Das Berufungsvorbringen führt nicht zu einem anderen Ergebnis.
Die Beklagte kann sich weder auf § 6 Abs. 1 BÜVO noch auf das Urteil des BSG vom 29.7.2003 (a.a.O.) berufen, wonach eine Betriebsprüfung auf Stichproben beschränkt werden darf. Es trifft zwar zu, dass eine Unterscheidung zwischen "kleinen" und "großen" Betrieben nicht normiert und die sozialversicherungsrechtliche Beurteilung sämtlicher Arbeitnehmer eines Betriebes in der Regel ausgeschlossen ist. Eine durchgeführte Arbeitgeberprüfung, die zu Unrecht nicht zu Beanstandungen geführt hat, ist aber dann als fehlerhaftes Verwaltungshandeln der Prüfbehörde zu werten, wenn angesichts der betrieblichen Besonderheiten für eine Stichprobenprüfung kein Raum ist. Das ist vorliegend der Fall.
Der Kläger ist Geschäftsführer und Gesellschafter der B. Die Versicherungspflicht zu den einzelnen Zweigen der Sozialversicherung ist für die Sozialversicherungsträger bei einem Geschäftsführer einer GmbH, der zugleich als Gesellschafter am Stammkapital beteiligt ist, bekanntermaßen häufig schwer zu beurteilen. Es kann dahingestellt bleiben, ob bereits die Kenntnis der KKH und der LVA von diesem Umstand für den Umfang der jeweils durchgeführten Betriebsprüfung von Bedeutung war. Jedenfalls oblag den Prüfbehörden deshalb eine uneingeschränkte Betriebsprüfung, weil außer dem Kläger nur eine weitere Angestellte gemeldet und für die B tätig war. In einer GmbH, die ausschließlich durch einen Geschäftsführer/Gesellschafter und einen weiteren Mitarbeiter betrieben wird, besteht grundsätzlich keine Veranlassung, die Betriebsprüfung auf Stichproben zu beschränken. Der Einwand der KKH in ihrem Schreiben vom 30.6.2004, dass von einer versicherungsrechtlichen Beurteilung der Tätigkeit des Klägers gegebenenfalls im Hinblick auf die in § 6 BÜVO geregelte Stichprobenprüfung abgesehen worden sei, vermag daher das Fehlverhalten nicht zu rechtfertigen. Ebenso wenig kann sich die LVA darauf berufen, wegen den von Krankenkassen durchgeführten Betriebsprüfungen habe keine Notwenigkeit bestanden, die Versicherungspflicht des Klägers erneut zu prüfen.

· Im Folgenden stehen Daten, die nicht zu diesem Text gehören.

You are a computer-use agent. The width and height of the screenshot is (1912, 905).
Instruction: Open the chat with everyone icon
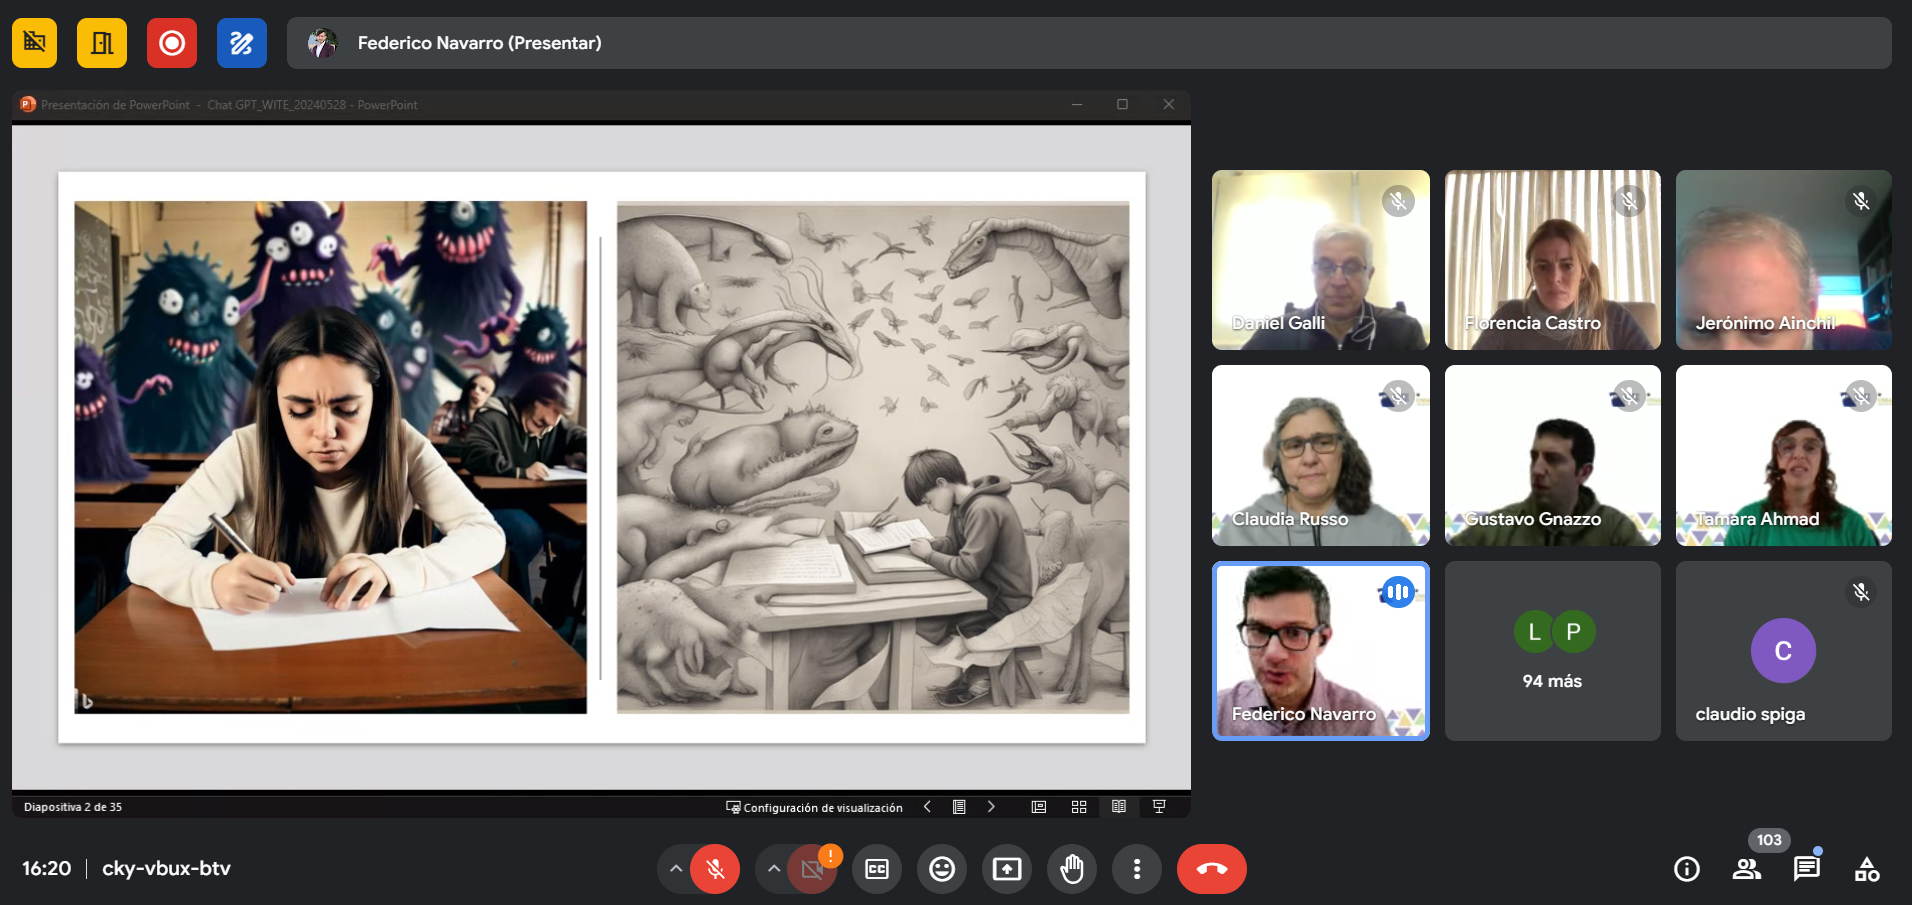click(1807, 869)
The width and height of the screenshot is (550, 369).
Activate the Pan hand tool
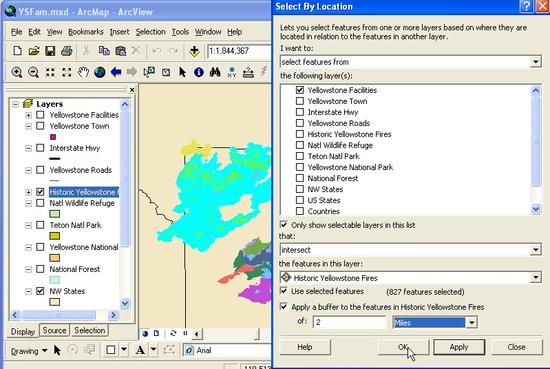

Allerdings war Ziffer 1 des Tenors der erstinstanzlichen Entscheidung neu zu fassen. Das SG hat den angefochtenen Bescheid (insgesamt) "aufgehoben", obwohl es lediglich die Rechtswidrigkeit der Ablehnung des Erstattungsantrags festgestellt hat.
Die Kostenentscheidung beruht auf § 193 SGG.
Die Revision war wegen grundsätzlicher Bedeutung nach § 160 Abs. 2 Nr. 1 SGG zuzulassen.